What you should do. Write out again the rows from the line containing "You are a computer-use agent. 1014x675" through the end of the rows, both ends included and requests kept, but increase every number in the answer coordinates by 84. Leave the pictures out of your answer.

════════════════════

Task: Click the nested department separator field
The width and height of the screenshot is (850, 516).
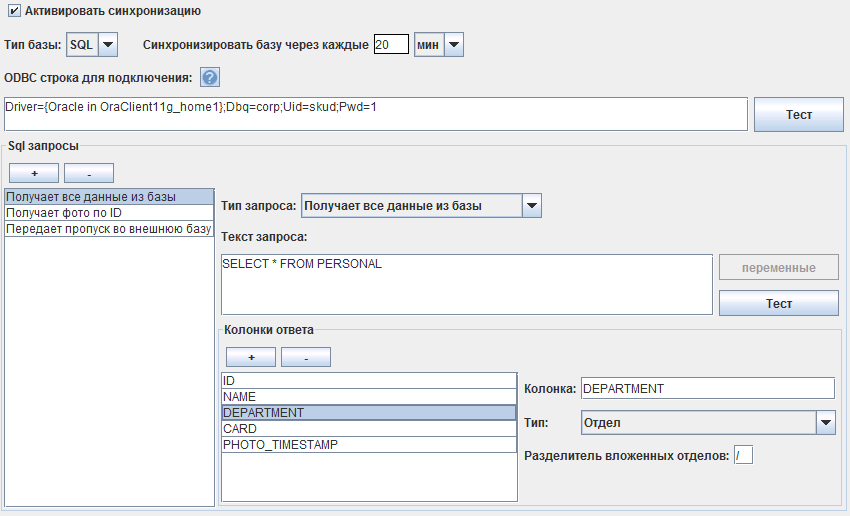Action: [743, 456]
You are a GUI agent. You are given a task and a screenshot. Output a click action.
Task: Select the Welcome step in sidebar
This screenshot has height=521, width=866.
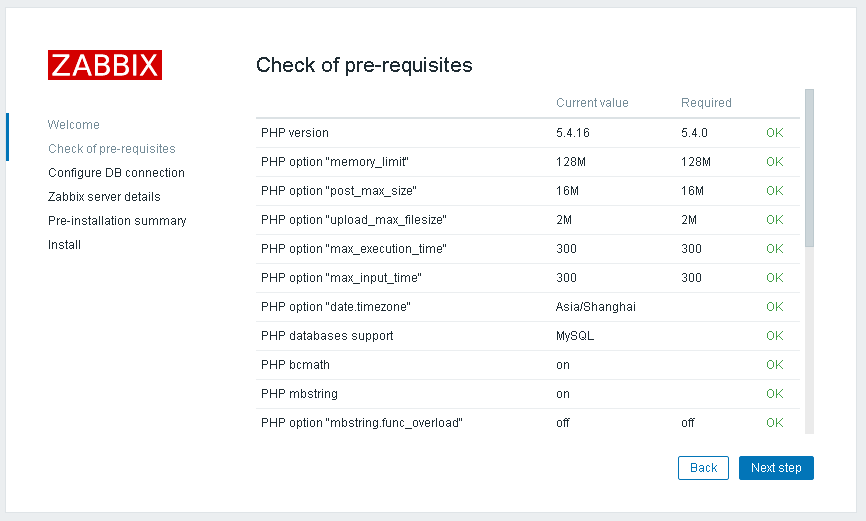(x=74, y=125)
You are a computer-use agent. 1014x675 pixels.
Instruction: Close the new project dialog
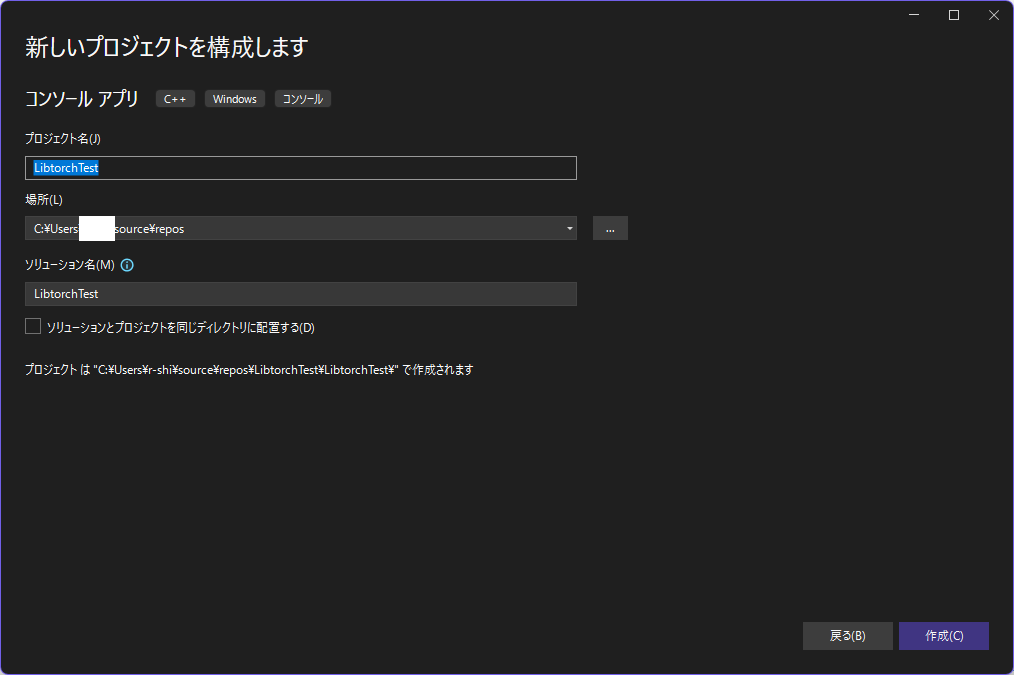pos(992,15)
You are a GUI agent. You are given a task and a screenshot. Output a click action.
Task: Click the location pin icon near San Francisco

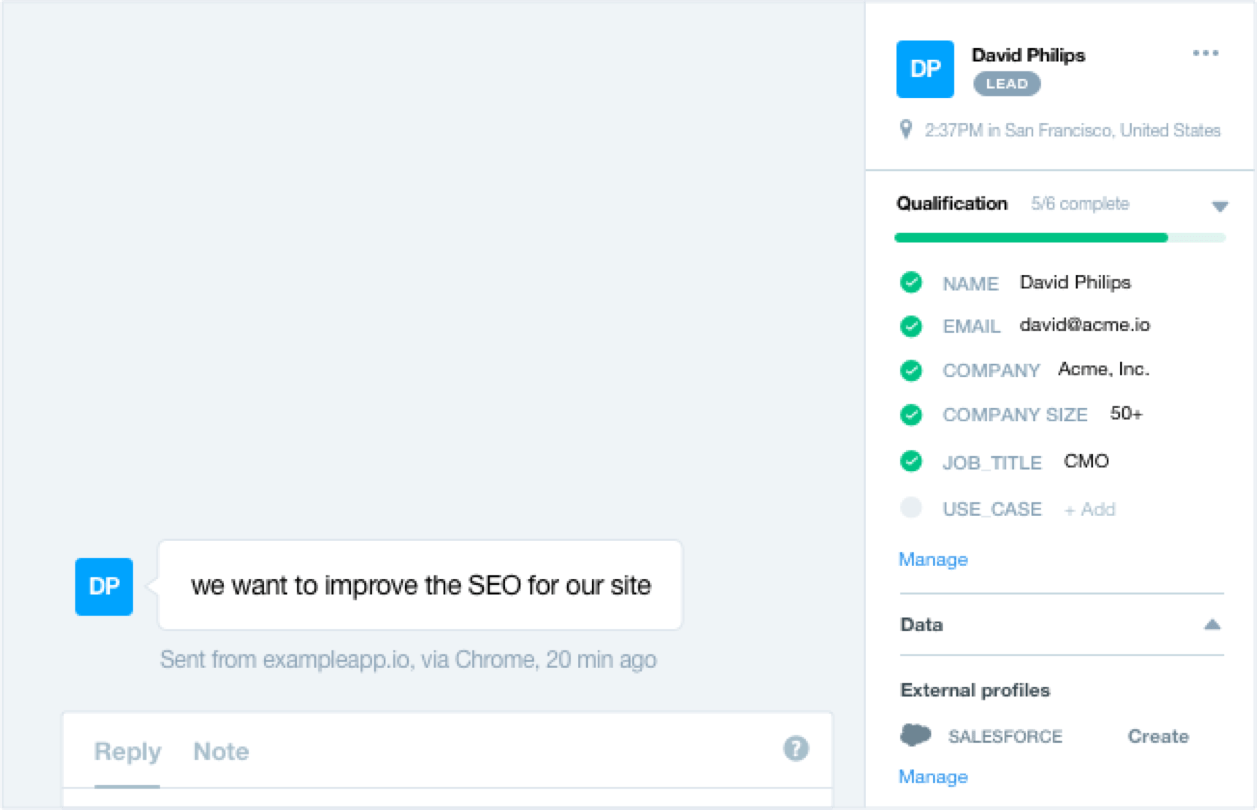click(x=906, y=129)
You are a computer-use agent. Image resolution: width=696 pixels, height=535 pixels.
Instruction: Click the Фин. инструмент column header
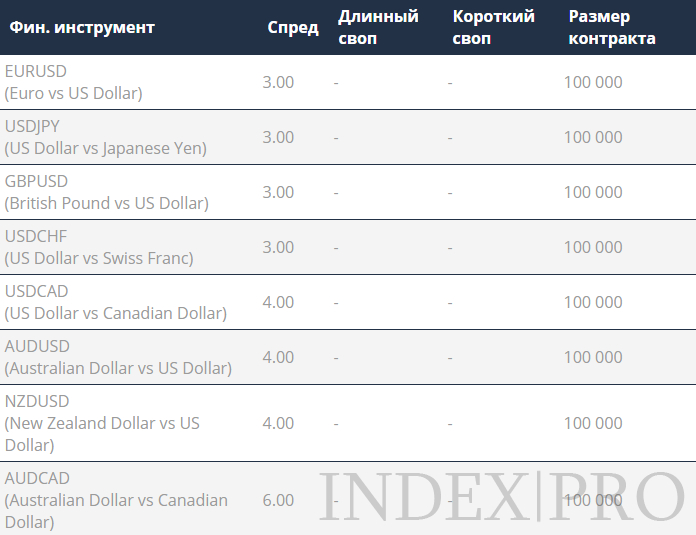[82, 28]
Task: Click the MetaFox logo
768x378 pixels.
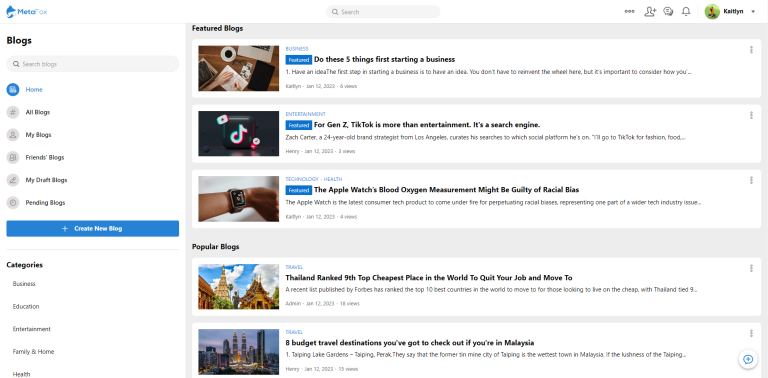Action: [x=27, y=11]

════════════════════

Exercise response.
You are a computer-use agent. 1014x675 pixels.
Instruction: Close the new project dialog
pos(1076,99)
You are a GUI agent. You are given a task and a screenshot. Output a click action.
Task: Click the location pin icon near San Francisco

click(x=990, y=213)
You are a computer-use agent. Image resolution: width=696 pixels, height=535 pixels.
Instruction: Click the Фин. инструмент column header
[166, 112]
Task: Click the MetaFox logo
768x378 pixels.
Action: [x=111, y=95]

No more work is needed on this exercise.